QUOTED PASSAGE -
Pavarotti carried on well after his voice had begun to deteriorate and well after his weight had become almost unmanageable; Maria Callas became a shadow of her former self during her last few years. And yet of course we have wonderful actors like Timothy West, Judi Dench,Vanessa Redgrave and the like who carry on regardless.
So - what do you think about this? What brought on this train of thought was seeing Federer lose his match yesterday afternoon at Wimbledon.
How are the mighty fallen? The Times says, and I had already thought the same, that he was rather ungracious in defeat - blaming his back injury rather than having the good grace to praise his opponent Berdych.
Then reading about Domingo in the Times this morning it brought the issue of retirment into my thoughts.
Some television programmes have gone on far too long - Last of the Summer Wine springs to mind - and should have been dropped while they were fresh and funny rather than struggling on until they are dull and predictable. Dawn French had the good sense with 'The Vicar of Dibley' to pull out after a couple of series while everyone was clamouring for more.

SET TASK A -
Rewrite the piece about stars carrying on past their prime from "Some television programmes" up to and including "clamouring for more.", putting "stale and tiresome" in place of "dull and predictable".
SET TASK B -
In the piece about stars carrying on past their prime, translate this sentence into Spanish: "What brought on this train of thought was seeing Federer lose his match yesterday afternoon at Wimbledon."

GIVEN ENTRIES -
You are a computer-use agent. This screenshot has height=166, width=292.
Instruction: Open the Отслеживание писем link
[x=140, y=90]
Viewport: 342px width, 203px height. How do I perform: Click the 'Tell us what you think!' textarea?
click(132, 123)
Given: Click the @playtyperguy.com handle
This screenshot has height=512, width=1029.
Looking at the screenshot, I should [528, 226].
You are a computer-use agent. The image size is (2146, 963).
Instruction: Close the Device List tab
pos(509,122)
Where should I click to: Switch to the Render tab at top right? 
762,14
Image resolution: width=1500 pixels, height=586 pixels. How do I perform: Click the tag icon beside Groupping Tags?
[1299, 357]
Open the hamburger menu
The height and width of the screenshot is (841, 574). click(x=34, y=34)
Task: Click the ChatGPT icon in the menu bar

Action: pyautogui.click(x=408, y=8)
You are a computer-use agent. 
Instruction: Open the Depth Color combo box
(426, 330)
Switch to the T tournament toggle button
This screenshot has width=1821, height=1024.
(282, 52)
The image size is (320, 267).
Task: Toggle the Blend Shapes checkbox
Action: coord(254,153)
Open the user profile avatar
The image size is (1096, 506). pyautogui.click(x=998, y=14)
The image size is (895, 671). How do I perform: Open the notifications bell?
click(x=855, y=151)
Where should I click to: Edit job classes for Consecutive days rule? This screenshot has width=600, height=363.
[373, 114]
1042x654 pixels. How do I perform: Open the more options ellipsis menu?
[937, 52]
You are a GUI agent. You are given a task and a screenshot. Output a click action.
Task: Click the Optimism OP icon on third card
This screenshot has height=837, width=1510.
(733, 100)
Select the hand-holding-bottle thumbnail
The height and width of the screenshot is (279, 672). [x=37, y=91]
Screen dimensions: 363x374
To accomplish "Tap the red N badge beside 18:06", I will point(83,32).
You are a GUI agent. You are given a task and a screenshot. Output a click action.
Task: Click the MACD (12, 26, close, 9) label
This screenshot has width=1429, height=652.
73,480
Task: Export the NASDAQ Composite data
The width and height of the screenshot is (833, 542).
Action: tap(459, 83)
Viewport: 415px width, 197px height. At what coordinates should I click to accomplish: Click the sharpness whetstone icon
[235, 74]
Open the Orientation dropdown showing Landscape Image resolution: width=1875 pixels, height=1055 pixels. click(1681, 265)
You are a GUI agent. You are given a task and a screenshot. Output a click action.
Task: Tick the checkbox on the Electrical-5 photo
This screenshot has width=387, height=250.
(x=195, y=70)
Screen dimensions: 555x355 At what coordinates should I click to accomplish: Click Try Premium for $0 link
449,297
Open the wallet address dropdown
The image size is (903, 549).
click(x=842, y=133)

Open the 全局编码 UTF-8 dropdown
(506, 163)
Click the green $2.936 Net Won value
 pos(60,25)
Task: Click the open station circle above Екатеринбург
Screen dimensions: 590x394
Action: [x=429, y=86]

TASK OUTPUT A -
Some television programmes have gone on far too long - Last of the Summer Wine springs to mind - and should have been dropped while they were fresh and funny rather than struggling on until they are stale and tiresome. Dawn French had the good sense with 'The Vicar of Dibley' to pull out after a couple of series while everyone was clamouring for more.

TASK OUTPUT B -
Lo que me llevó a esta reflexión fue ver a Federer perder su partido ayer por la tarde en Wimbledon.